1/7
This is a little surreal. For years certain countries like Germany saw their productivity-adjusted wages decline dramatically relative to those of their trading partners – especially their EU trading partners in the period before the 2008-08 crisis. https://www.ft.com/content/3c0d03da-d02d-4f9e-92c4-a5007c49a35a
2/7
They nonetheless refused any policy that might reduce or reverse the beggar-thy-neighbor impact of this relative wage decline, however, and ended up running huge surpluses as they exported their domestic demand deficiencies abroad.

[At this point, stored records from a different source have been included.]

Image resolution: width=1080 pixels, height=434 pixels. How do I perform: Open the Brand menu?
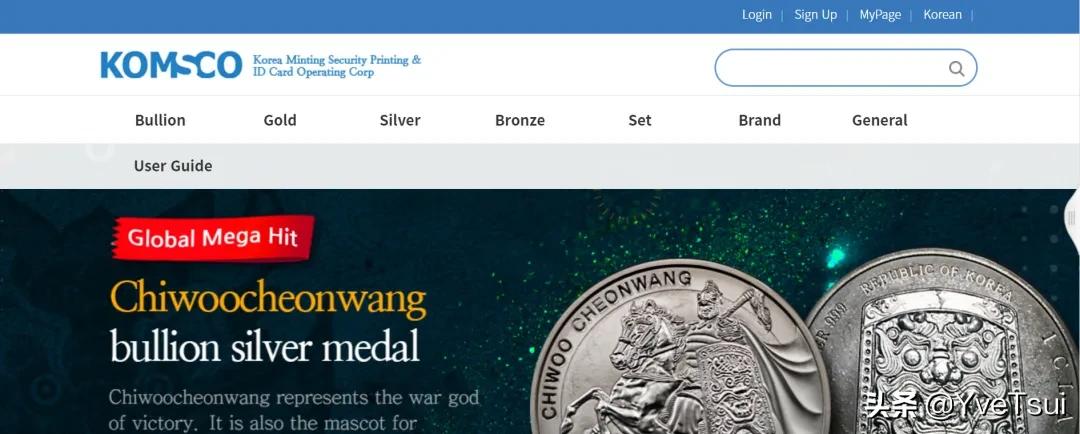point(759,120)
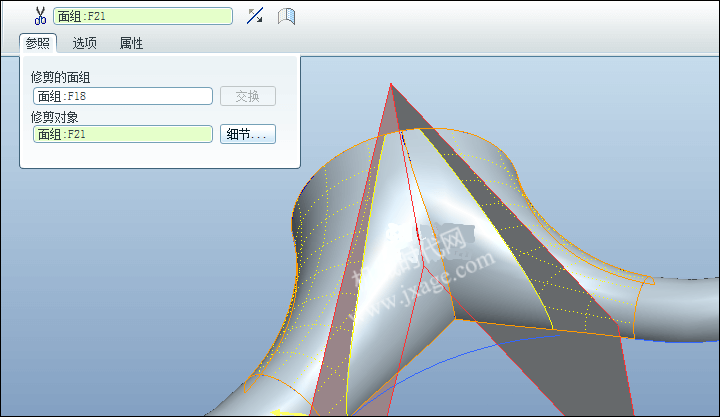720x417 pixels.
Task: Click the 交换 swap button
Action: point(248,96)
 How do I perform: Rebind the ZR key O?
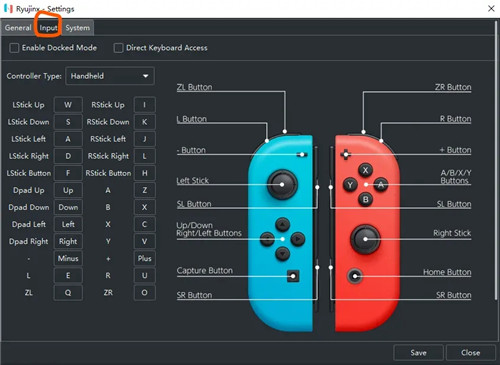144,293
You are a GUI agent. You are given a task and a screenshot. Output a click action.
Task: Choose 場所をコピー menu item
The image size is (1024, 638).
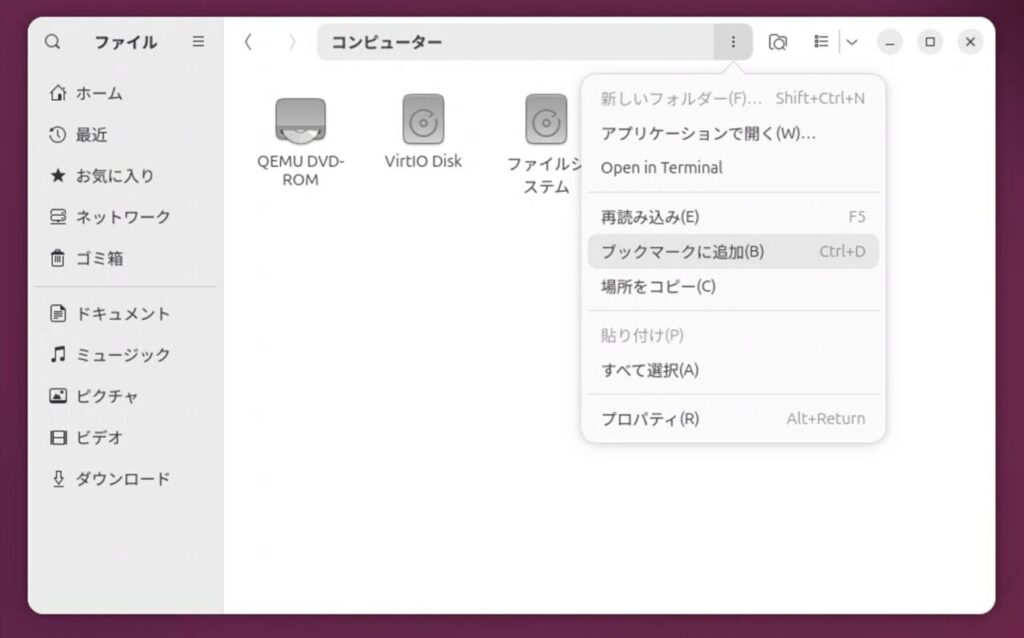pyautogui.click(x=658, y=287)
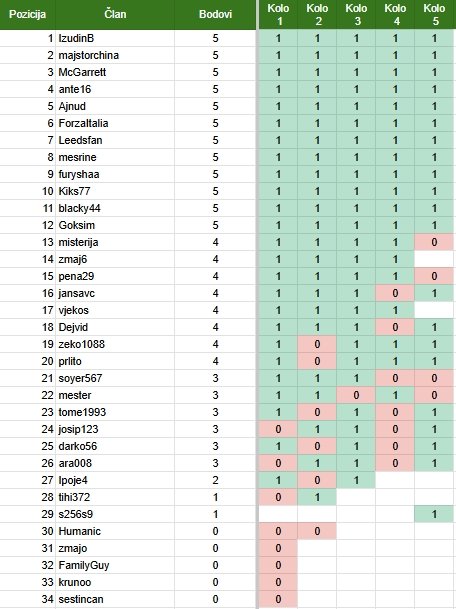Click soyer567's Bodovi value cell
The height and width of the screenshot is (609, 456).
(x=215, y=378)
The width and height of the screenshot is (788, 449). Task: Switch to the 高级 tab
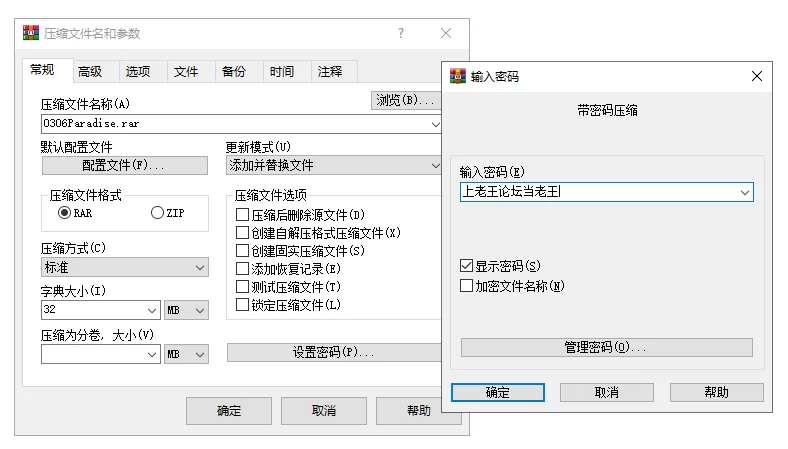point(90,72)
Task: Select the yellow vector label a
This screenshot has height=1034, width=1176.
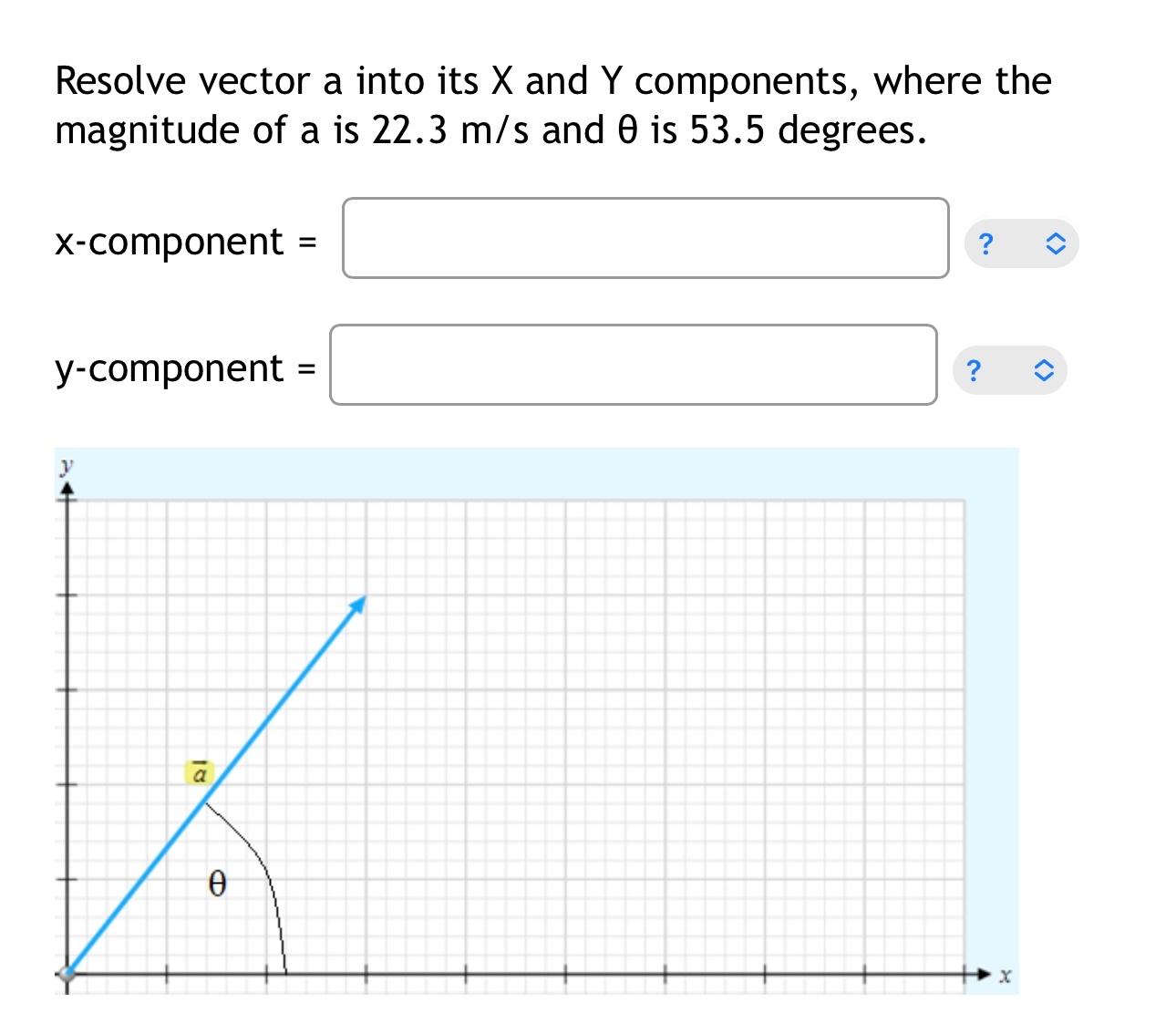Action: pos(199,772)

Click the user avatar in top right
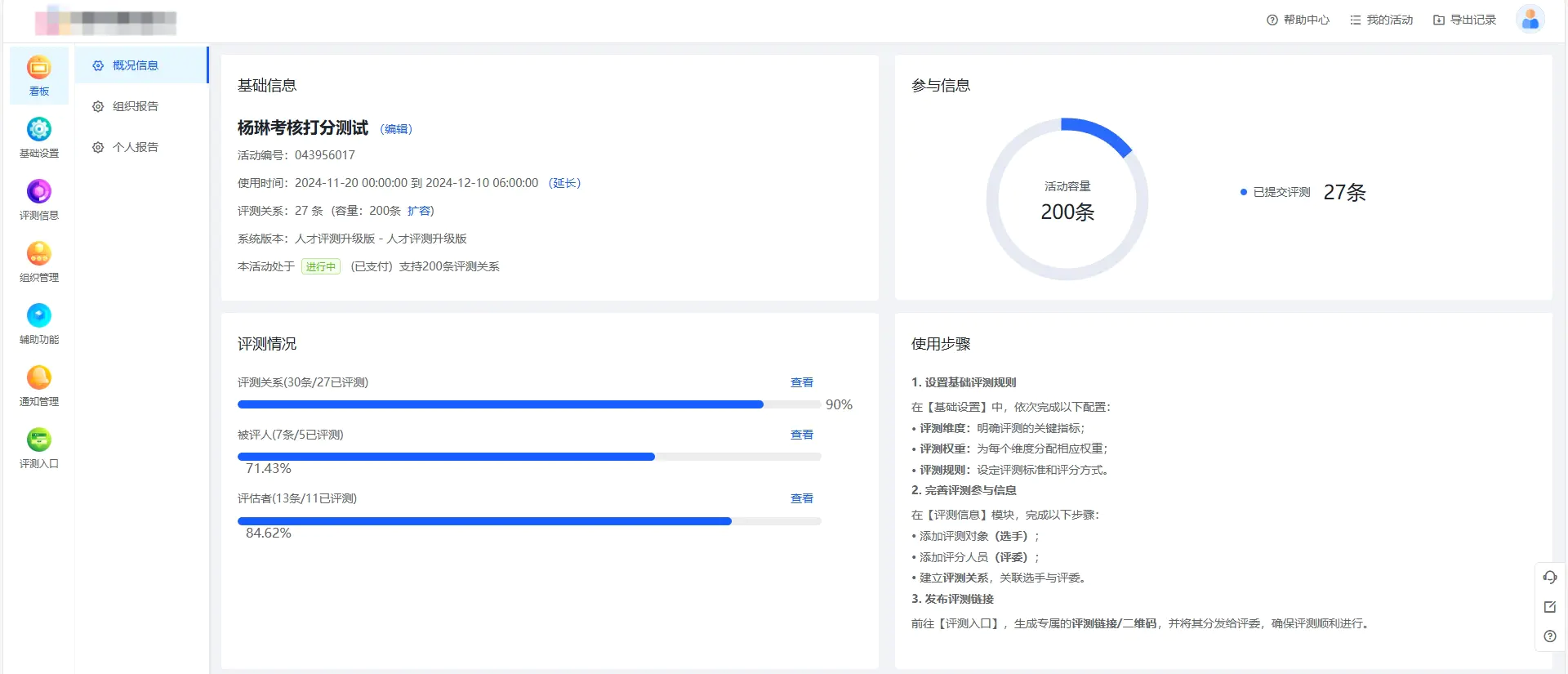(x=1530, y=19)
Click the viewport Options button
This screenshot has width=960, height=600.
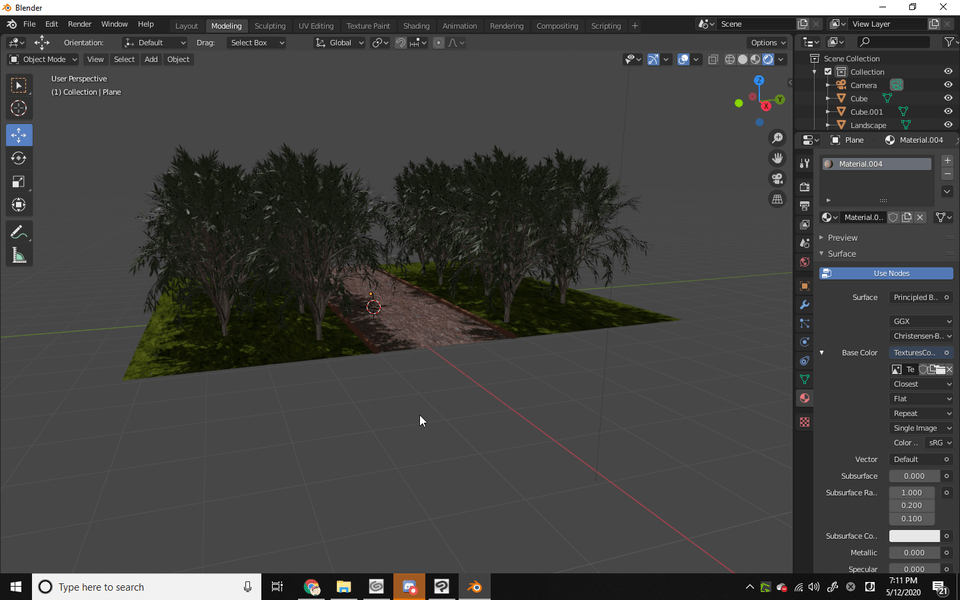(x=768, y=43)
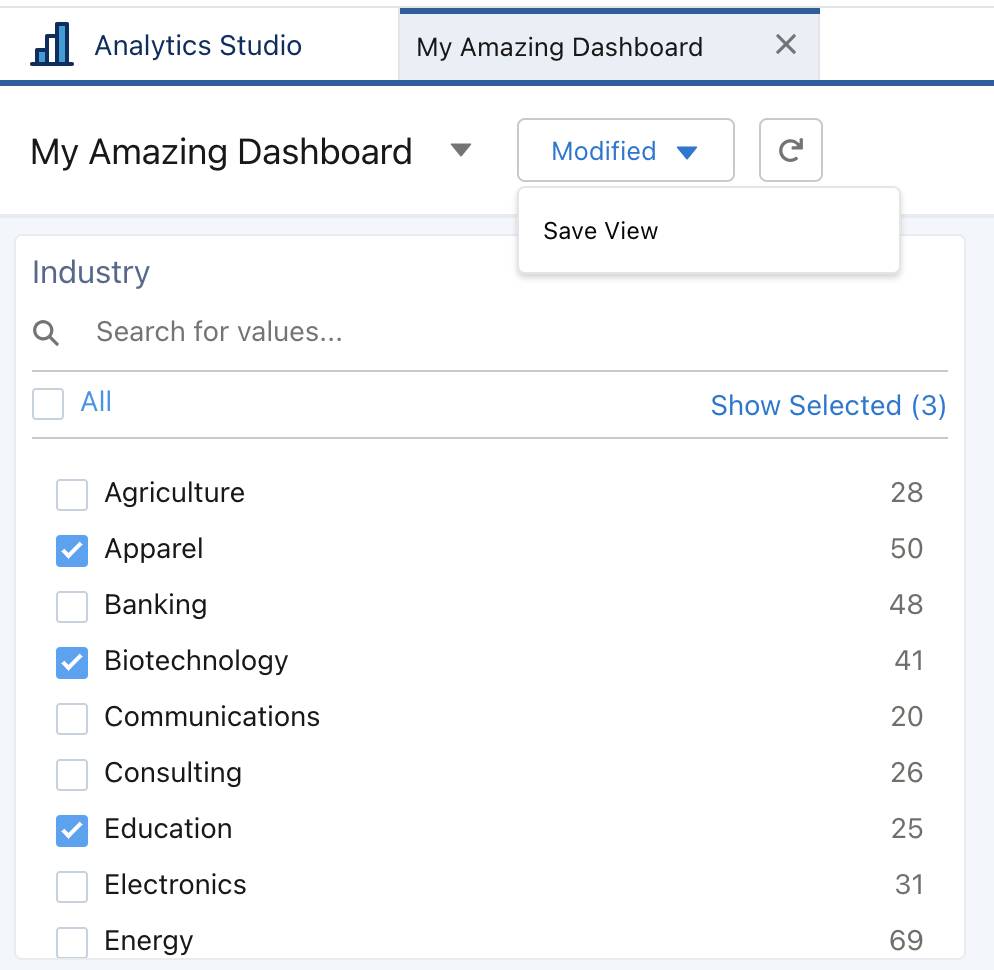This screenshot has width=994, height=970.
Task: Check the Agriculture industry checkbox
Action: click(x=71, y=492)
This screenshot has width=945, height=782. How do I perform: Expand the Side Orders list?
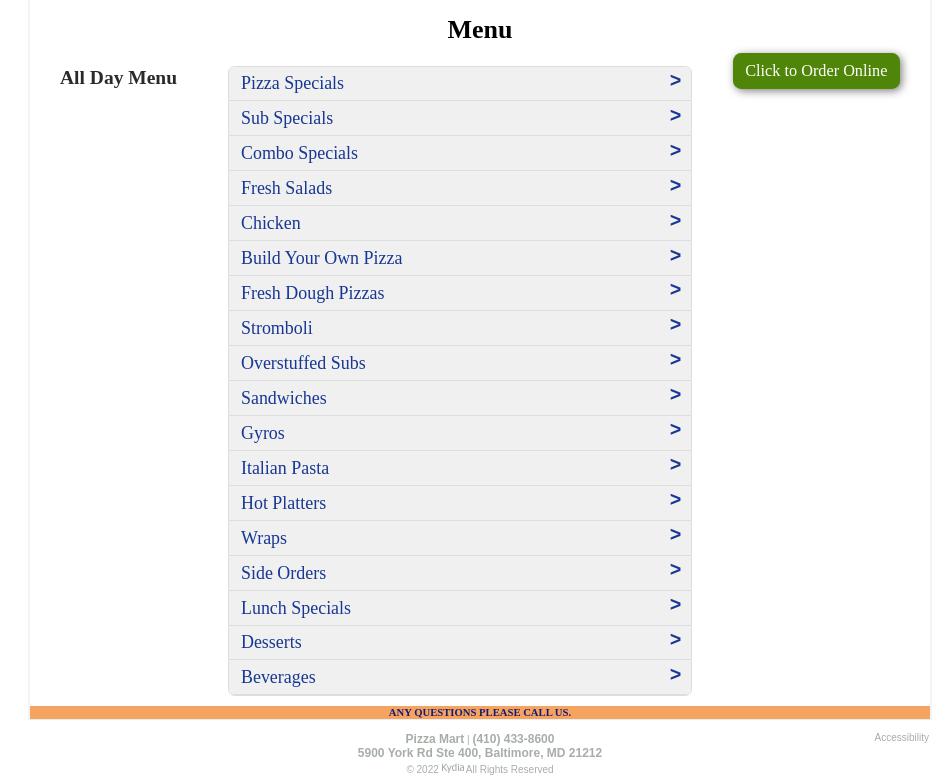[x=283, y=573]
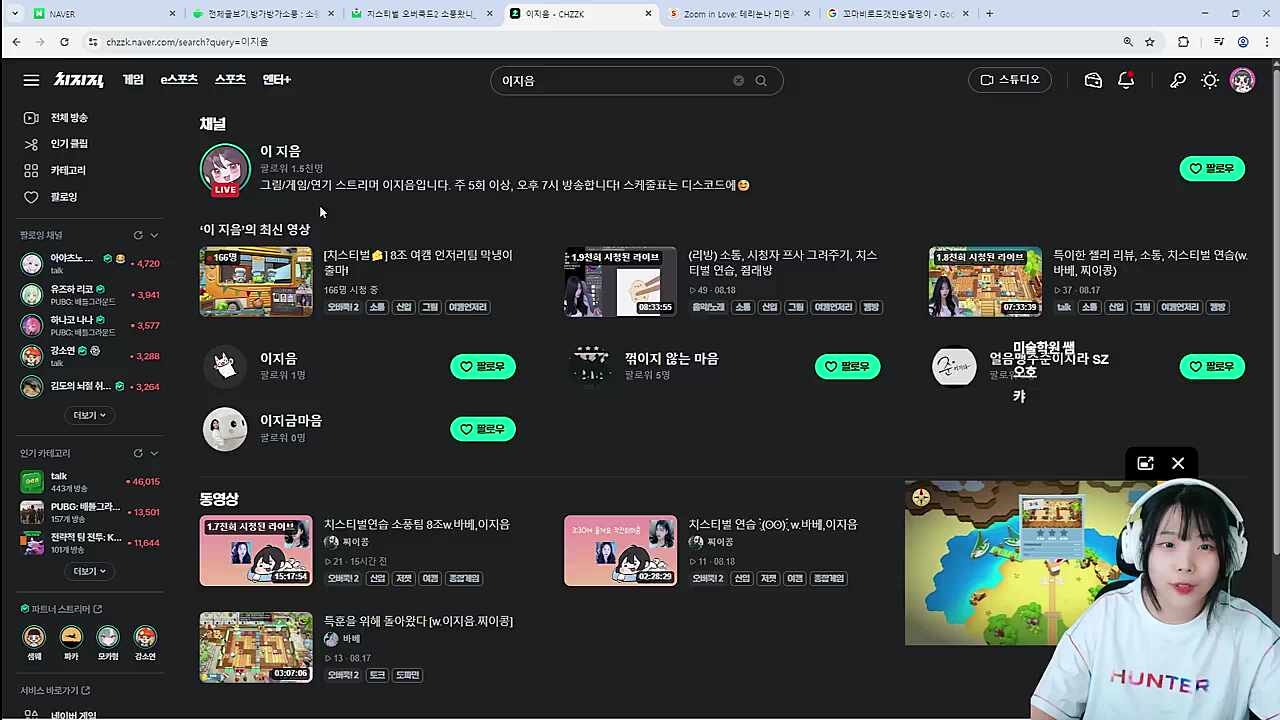The width and height of the screenshot is (1280, 720).
Task: Collapse the 인기 카테고리 section chevron
Action: (154, 453)
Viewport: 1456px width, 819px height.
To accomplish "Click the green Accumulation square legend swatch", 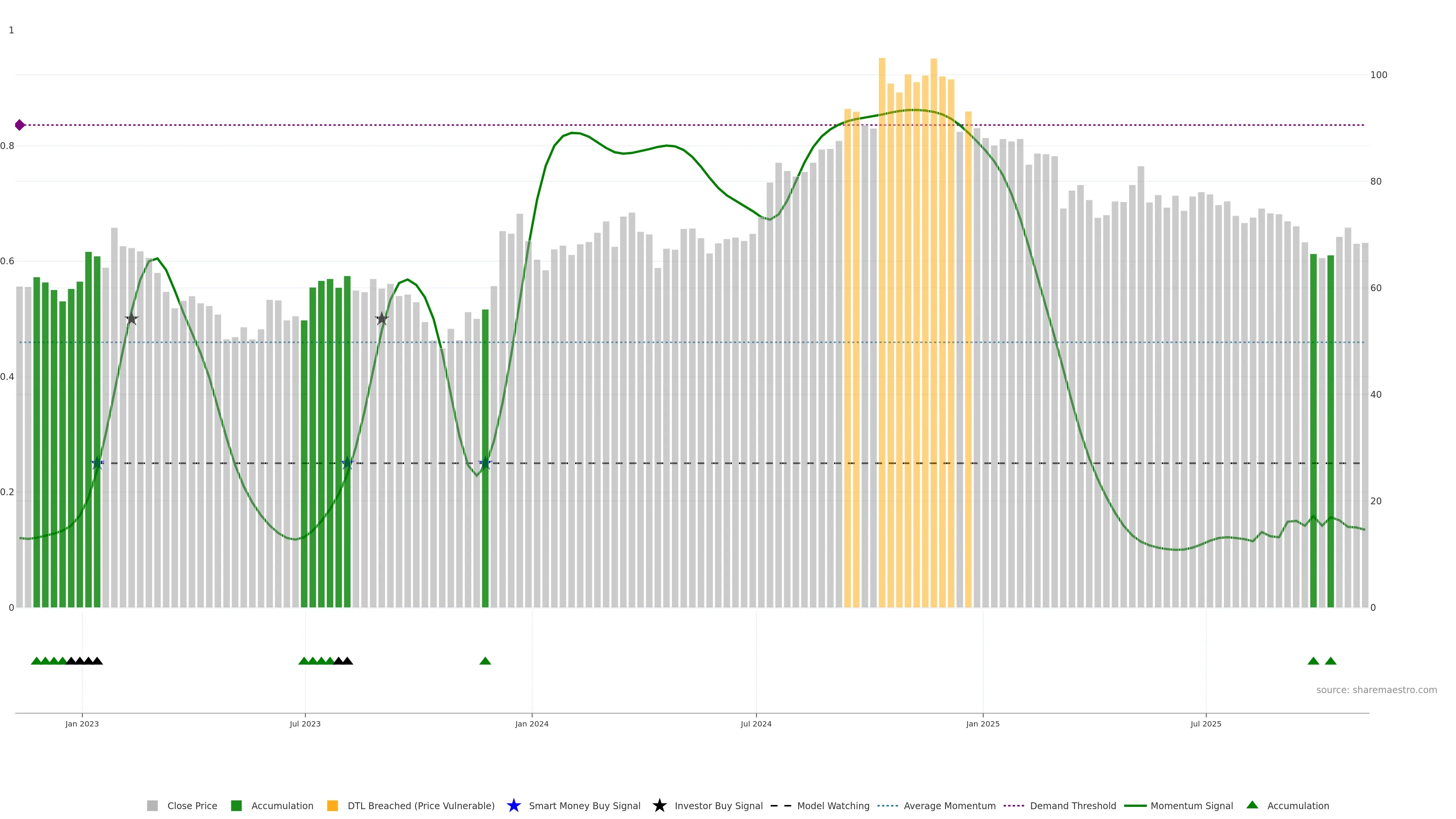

Now that currency movements are forcing...
3/7
those income-distribution adjustments anyway (a stronger euro effectively transfers income from EU manufacturers to EU households), the EU is beginning to complain that other countries may also be implementing beggar-thy-neighbor policies.
4/7
This doesn’t make sense. Massive trade surpluses are not the consequence of manufacturing efficiencies. Improving terms of trade are. Persistent large surpluses mainly reflect income distribution policies designed explicitly or implicitly to improve international...
5/7
competitiveness. It is unfortunate that countries like France, Spain and Italy will suffer most from a sharp rise in the euro, but the problem isn’t a weakening dollar. It is many years of an excessively weak “German” euro.

The best way to resolve this problem is not by...
6/7
continuing to protect Germany’s massive surpluses at the continued expense of German workers and Germany’s trade partners. It is for Germany to increase infrastructure investment in Germany and the EU and to reverse wage policies that undermined the income share of German...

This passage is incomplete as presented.